I agree. Almost nothing carries over.
And I think it will be something in similar vein. This is AMD's first gpu whose development probably began right around with Bulldozer. I would not be surprised at all if it was redesigned to merge with bulldozer at the core level, not just sit-on-the-same-die level like Llano.
Bulldozer's been work in progress for yonks, longer than the next GPU.
To merge with Bulldozer it needs to integrate with BD's memory system.
That's fundamentally a cache/MC question. Which, incidentally, is what I think got chopped out of Cypress.
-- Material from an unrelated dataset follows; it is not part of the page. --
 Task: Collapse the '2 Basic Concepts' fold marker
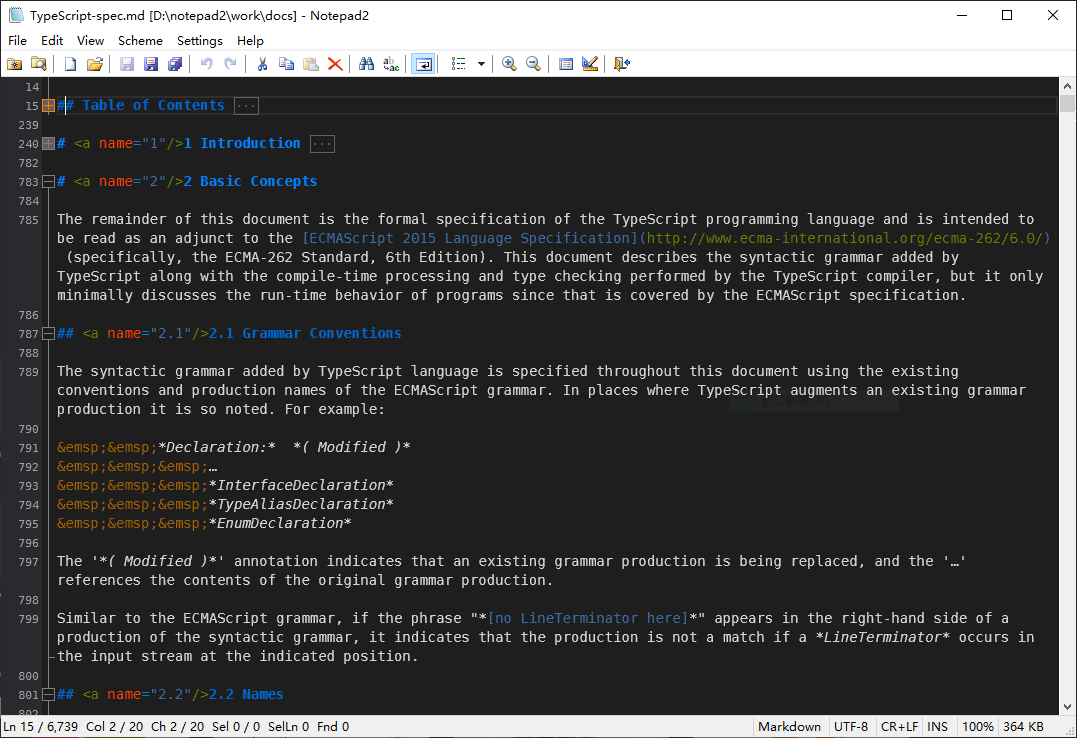click(x=48, y=181)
AMD retained the R700 memory system for Cypress.
I wouldn't be at all surprised if the next chip has the same ALU, TU and ROP counts as Cypress.
While we are it, I'll wager that in BD refresh (if not @ 22nm SOI) they are planning to take a couple (somewhere between 1-4) SIMD engines and put it into a bulldozer module.
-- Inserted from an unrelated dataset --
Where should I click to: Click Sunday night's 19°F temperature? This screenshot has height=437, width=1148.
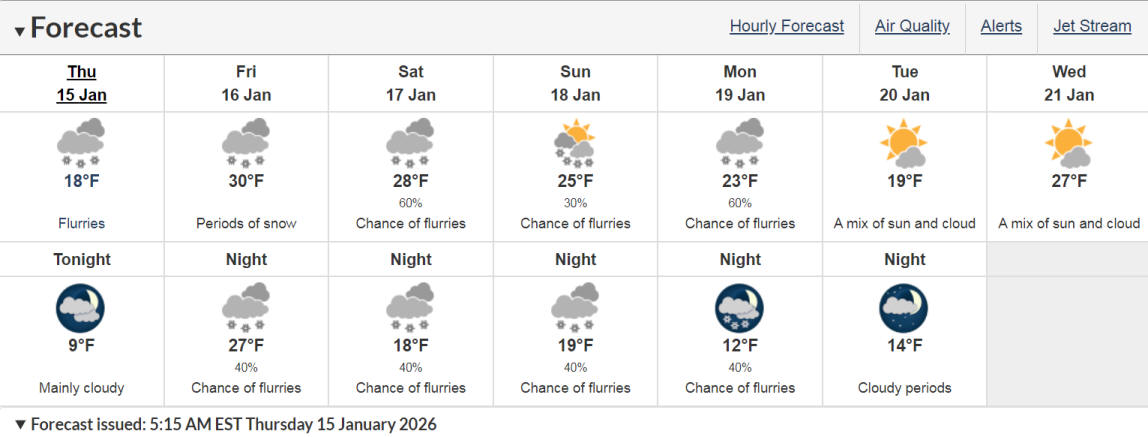click(x=575, y=346)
The SIMD's will have their private L1 data and texture caches (just like BD
cores have theirs), and the L2 caches of the CPU and SIMD cores will be unified.
BD needs a GPU on-die, basically. AMD's strategy is OpenCL: CPU and GPU integrated makes for a compute monster. SSE will become irrelevant if you want throughput.
The idea of putting a GPU SIMD engine "in-line" as part of a BD module is problematic - it has a very different concept of registers and instruction streams. To do this would require an entirely new GPU SIMD. I won't say that's unlikely, but I do think it's a long way off since the x,y,z,w,t set in current GPUs is heavily refined.
I suppose it's possible to strip-down the x,y,z,w,t set for implementation within a BD module (re-work it for core clocks, remove the optimisations it has for clause-by-clause execution), but then it's hardly different or novel from what BD already has, except for the t lane (which is actually pretty useful, to be fair).
Jawed